Species of flowering plant

Axyris amaranthoides, commonly known as Russian pigweed and upright axyris, is a species of flowering plant in the family Amaranthaceae, that has been introduced to North America. It was introduced into Manitoba in 1886 and has since spread to other provinces in Canada and the United States.

==Description==
Axyris amaranthoides is an annual monoecious (has both the male and female flowers in the same individual) plant. It has a taproot type of root system, and its stem is about 20–80 cm tall and rigidly upright. The lower leaves have short petioles and have a narrowly oval to long-pointed shape. The upper leaves are narrowly lance-like to egg shaped, and attached directly to the stems or branches without petioles. The leaves on the main stems are much bigger than branch leaves, but all the leaves are serrated with slightly bent or curved backward or downward edges. A single leaf is present at each node along the stem, forming an ascending spiral pattern (alternate arrangement; see phyllotaxis).

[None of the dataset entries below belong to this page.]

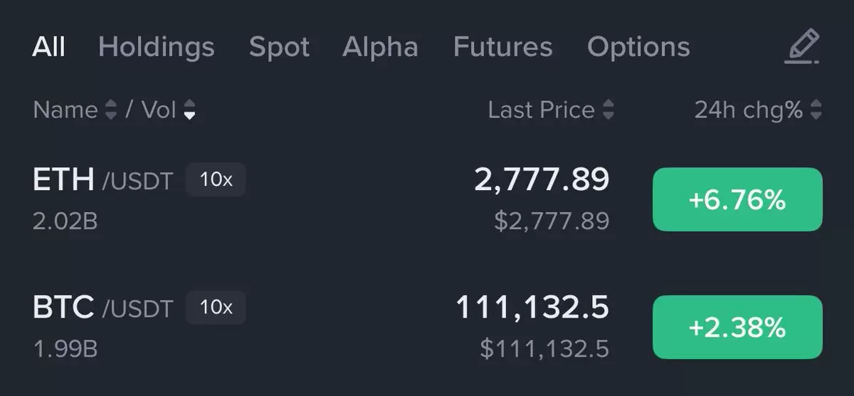Click the 24h chg% sort arrows
The width and height of the screenshot is (854, 396).
pos(816,110)
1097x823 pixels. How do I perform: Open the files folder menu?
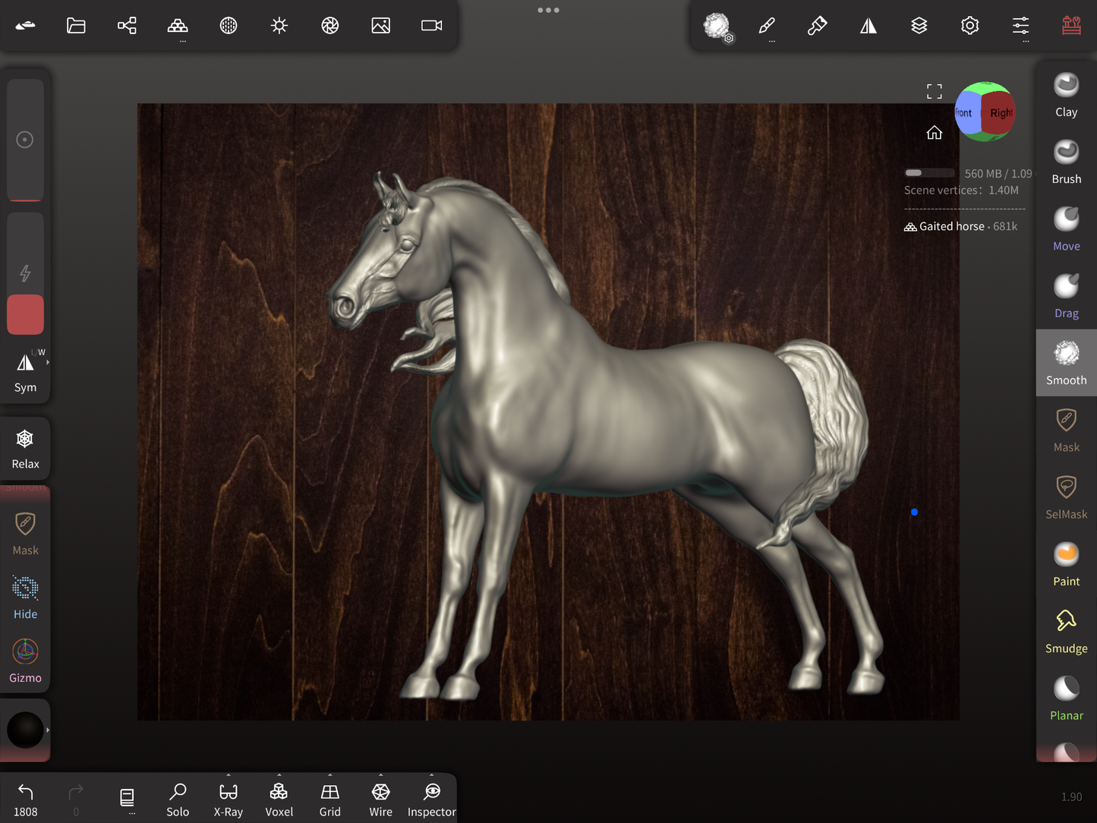click(76, 26)

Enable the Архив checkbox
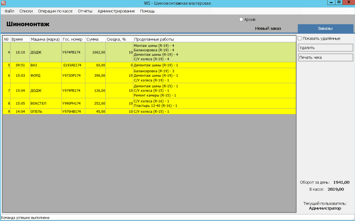241,20
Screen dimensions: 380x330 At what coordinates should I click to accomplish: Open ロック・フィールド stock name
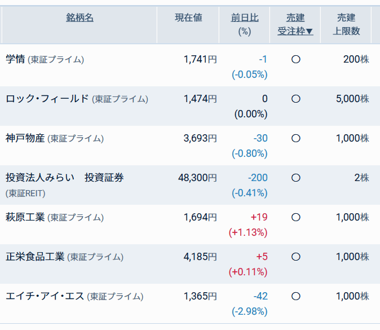coord(47,99)
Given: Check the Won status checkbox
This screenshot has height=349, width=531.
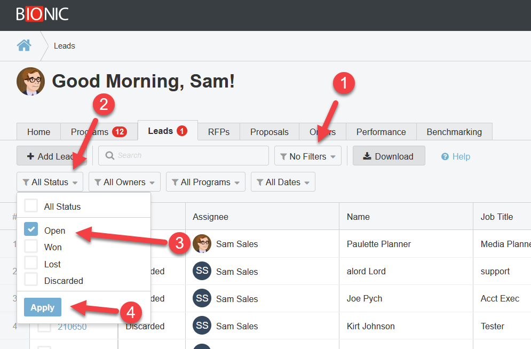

Male flowers grow on the top of stem in the form of slim spike. One or two female flowers grow from the leaf axils below the male flowers. Fruits are oval-shaped, reddish-coloured and dry (i.e., with thin pericarps). Some fruits are winged on one side and flattened, and will germinate rapidly. Other fruits are wingless, and tend to be dormant. The flowering time is in July and August.

==Habitat==
Generally, A. amaranthoides grows well on very fine-grained mineral soil and soils that are made up of waste or rough fragments of stone, brick, and concrete. It can be found in dry roadsides and waste places, or in open flat habitats like grassland.

==Range==

| Country | Regions |
|---|---|
| China | Gansu, Hebei, Heilongjiang, Jilin, Liaoning, Nei Monggol, Qinghai, Shaanxi, Xinjiang |
| Siberia | Russian Federation - Eastern Siberia, Western Siberia |
| Mongolia | Mongolia |
| Russian Far East | Russian Federation - Far East |
| Eastern Asia | Japan; Korea |
| Middle Asia | Kazakhstan |
| East Europe | Southeast Europe |

Axyris amaranthoides is naturalized in North America, but is originally from Russia or Siberia (Scoggan, 1978). It is distributed throughout Canada and the northern United States. It spread in several provinces in Canada, including British Columbia, New Brunswick, Prince Edward Island, Nova Scotia, Québec, Saskatchewan and Ontario. A. amaranthoides can also be found in some regions of Asia and Europe outside its native range.

==Importance to humans==
Axyris amaranthoides is widely used in traditional Chinese medicine. It has several functions, such as clearing the liver and improving vision, relieving rheumatic pains, treating decayed teeth, relieving swelling and preventing high blood pressure. Like that of many wind-pollinated plants, the pollen of A. amaranthoides can cause allergic respiratory diseases.

==Importance to ecosystems==
Axyris amaranthoides spreads aggressively to many regions, and displaces native species in the process; it is considered an invasive species that had negative influences in North Dakota. In addition, A. amaranthoides may cause seed contamination in cereal crops.

==Conservation==
The conservation status of A. amaranthoides is not listed in Canada or the United States, probably because it is an invasive species and the two countries have programs in place to control its spread.